-- START OF ARTICLE --

Studio album by Brides of Funkenstein
- Released: September 1978
- Recorded: 1978
- Genre: Funk, R&B
- Length: 40:47
- Label: Atlantic
- Producer: George Clinton

Brides of Funkenstein chronology
|  | Funk or Walk (1978) | Never Buy Texas from a Cowboy (1979) |

= Funk or Walk =

Funk or Walk is the debut album by the Brides of Funkenstein, released on Atlantic Records in September 1978. The album was produced by George Clinton with the exception of the album's first single "Disco To Go" which was written and produced by Clinton and Bootsy Collins. The Brides of Funkenstein consisted of Lynn Mabry and Dawn Silva, who were members of Sly and the Family Stone prior to joining P-Funk. Funk Or Walk earned Mabry and Silva a Record World Award for Best New Female Artists and Best New R&B Group in 1979. The song was originally performed live by Bootsy's Rubber Band. To this day, the P-Funk All Stars continue to play "Disco To Go" in their live concerts. The Brides of Funkenstein also toured and recorded with Parliament/Funkadelic around this same time.

-- END OF ARTICLE --

▶ **WHAT IS REQUIRED**: List every individual person named in the article on the album Funk or Walk, leaving out groups and bands.

-- START OF EXTRACTED RECORDS --

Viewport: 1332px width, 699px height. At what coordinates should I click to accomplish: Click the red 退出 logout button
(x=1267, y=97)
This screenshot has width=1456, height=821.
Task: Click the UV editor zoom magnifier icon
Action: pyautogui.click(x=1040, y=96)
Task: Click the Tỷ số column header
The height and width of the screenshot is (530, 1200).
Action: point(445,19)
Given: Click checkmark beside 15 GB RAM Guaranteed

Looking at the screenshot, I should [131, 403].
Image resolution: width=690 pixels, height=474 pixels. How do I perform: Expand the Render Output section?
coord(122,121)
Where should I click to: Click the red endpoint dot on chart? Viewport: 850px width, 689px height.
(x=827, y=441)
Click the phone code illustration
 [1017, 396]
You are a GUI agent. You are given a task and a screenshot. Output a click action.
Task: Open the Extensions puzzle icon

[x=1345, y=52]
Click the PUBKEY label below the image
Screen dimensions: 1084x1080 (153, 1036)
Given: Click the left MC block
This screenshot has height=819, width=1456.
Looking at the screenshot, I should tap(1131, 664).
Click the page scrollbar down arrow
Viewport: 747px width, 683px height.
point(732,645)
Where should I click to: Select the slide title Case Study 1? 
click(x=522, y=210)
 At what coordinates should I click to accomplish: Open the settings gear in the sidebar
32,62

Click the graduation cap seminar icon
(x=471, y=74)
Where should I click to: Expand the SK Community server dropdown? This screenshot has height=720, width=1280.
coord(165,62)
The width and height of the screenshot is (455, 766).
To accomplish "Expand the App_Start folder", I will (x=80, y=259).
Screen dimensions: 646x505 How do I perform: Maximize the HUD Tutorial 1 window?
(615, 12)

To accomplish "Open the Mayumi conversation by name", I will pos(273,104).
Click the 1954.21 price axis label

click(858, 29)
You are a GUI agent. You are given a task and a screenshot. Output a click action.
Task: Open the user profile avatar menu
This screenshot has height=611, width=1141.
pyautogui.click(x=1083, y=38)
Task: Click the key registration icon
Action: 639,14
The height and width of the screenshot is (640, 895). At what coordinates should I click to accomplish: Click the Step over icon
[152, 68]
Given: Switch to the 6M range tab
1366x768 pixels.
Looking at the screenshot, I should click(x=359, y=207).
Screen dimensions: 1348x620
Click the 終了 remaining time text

-- END OF EXTRACTED RECORDS --

▶ **ANSWER BELOW**: George Clinton, Bootsy Collins, Lynn Mabry, Dawn Silva